*Aim of the task:* Give the entries as a numbered list, leaving out blank lines, starting at the beginning of the entries and ending at the line that contains "Looking at the screenshot, I should point(289,155).".

*Working data:*
Begin

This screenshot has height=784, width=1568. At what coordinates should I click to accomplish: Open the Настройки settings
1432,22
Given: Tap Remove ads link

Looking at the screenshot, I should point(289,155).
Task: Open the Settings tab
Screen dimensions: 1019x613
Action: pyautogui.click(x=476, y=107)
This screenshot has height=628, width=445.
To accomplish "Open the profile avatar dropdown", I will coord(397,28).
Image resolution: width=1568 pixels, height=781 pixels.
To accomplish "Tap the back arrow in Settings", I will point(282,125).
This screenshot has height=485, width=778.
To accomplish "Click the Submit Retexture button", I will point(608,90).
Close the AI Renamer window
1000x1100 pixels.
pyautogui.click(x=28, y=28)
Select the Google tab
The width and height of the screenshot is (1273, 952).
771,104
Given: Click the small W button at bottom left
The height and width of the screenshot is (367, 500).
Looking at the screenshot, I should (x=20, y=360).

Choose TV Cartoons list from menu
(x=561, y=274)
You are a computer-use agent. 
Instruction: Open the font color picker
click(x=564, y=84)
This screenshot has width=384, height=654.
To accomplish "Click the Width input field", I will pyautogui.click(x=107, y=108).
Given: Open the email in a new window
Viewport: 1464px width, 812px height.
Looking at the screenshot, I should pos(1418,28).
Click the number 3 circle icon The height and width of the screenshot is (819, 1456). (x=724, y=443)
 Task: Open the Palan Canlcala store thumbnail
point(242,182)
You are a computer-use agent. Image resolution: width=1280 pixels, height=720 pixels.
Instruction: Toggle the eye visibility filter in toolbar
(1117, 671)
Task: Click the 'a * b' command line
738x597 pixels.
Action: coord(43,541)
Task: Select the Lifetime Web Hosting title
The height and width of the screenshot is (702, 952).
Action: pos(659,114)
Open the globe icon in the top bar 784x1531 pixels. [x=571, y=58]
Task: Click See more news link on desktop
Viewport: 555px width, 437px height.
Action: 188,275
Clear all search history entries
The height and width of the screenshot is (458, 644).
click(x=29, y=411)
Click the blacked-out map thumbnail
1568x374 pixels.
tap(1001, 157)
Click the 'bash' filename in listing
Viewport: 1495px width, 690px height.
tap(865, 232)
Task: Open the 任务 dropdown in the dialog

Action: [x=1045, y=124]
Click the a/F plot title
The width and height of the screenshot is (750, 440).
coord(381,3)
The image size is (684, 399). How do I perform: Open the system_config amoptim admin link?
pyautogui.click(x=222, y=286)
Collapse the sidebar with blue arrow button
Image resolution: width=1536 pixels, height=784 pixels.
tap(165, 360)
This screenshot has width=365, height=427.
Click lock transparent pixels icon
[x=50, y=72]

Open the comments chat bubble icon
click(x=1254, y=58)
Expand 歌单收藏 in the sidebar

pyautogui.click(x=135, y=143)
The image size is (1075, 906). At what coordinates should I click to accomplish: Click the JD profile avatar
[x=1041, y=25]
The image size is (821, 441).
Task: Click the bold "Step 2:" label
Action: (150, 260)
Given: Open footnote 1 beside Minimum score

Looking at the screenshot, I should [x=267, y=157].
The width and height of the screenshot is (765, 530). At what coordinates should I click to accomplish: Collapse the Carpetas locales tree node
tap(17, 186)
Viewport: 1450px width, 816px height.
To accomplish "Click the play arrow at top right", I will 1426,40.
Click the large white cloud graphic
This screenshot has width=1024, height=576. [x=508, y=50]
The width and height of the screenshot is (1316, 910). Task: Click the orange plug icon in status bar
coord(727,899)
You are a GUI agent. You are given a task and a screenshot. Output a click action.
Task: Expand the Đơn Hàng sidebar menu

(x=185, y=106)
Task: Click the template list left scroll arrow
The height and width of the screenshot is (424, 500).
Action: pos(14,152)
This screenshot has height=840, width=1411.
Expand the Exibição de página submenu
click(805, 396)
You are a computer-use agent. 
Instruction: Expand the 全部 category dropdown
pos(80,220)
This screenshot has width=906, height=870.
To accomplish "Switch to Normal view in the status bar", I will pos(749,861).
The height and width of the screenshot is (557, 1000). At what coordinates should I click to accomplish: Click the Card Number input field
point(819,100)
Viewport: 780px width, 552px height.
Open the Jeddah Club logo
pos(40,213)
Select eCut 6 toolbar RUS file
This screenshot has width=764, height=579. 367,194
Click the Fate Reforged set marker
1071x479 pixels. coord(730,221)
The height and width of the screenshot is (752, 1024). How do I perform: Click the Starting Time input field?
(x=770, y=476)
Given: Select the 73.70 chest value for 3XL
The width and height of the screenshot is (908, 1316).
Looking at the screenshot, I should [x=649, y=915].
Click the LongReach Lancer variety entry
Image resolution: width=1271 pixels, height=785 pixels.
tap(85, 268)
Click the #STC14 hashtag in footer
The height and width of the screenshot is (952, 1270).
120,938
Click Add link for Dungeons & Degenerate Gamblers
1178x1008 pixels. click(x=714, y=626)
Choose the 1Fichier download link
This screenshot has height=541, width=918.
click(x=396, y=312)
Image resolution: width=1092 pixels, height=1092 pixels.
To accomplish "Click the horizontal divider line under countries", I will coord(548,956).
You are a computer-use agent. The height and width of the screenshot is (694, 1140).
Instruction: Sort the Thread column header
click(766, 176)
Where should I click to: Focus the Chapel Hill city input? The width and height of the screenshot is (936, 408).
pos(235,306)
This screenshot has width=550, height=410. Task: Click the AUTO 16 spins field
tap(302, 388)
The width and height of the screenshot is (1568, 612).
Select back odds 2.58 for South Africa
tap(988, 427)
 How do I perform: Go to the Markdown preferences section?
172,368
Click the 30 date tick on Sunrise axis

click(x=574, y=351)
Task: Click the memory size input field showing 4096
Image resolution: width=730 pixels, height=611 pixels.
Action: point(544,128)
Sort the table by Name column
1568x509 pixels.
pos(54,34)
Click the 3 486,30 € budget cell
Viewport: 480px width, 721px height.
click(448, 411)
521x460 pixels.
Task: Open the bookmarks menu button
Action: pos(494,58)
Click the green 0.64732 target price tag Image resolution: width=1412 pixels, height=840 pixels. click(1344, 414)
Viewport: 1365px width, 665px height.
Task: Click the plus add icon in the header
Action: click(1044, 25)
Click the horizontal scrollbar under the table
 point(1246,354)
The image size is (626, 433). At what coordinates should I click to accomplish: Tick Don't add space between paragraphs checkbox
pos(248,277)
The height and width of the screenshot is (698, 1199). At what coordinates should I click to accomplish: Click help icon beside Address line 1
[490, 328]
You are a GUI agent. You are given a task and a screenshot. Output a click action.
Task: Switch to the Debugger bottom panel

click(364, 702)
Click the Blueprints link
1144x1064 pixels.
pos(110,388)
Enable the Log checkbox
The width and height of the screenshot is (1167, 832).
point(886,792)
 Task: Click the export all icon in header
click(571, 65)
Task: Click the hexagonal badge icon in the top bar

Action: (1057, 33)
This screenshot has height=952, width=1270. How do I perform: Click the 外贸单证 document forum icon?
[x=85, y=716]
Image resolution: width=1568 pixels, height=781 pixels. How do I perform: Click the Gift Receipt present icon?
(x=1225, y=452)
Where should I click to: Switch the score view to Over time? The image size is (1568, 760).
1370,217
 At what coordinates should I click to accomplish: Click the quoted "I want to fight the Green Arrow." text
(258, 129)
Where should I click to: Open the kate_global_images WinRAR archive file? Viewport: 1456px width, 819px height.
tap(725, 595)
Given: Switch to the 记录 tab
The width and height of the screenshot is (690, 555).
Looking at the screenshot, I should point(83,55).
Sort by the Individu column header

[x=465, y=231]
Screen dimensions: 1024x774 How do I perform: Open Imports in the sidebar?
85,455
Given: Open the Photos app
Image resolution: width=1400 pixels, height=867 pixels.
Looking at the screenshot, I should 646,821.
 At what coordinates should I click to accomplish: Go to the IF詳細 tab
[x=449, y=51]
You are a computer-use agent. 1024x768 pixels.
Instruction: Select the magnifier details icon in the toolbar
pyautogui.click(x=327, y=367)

End

*Task answer:*
1. This screenshot has height=784, width=1568. At what coordinates should I click to accomplish: Open the Настройки settings
2. 1432,22
3. Given: Tap Remove ads link
4. Looking at the screenshot, I should point(289,155).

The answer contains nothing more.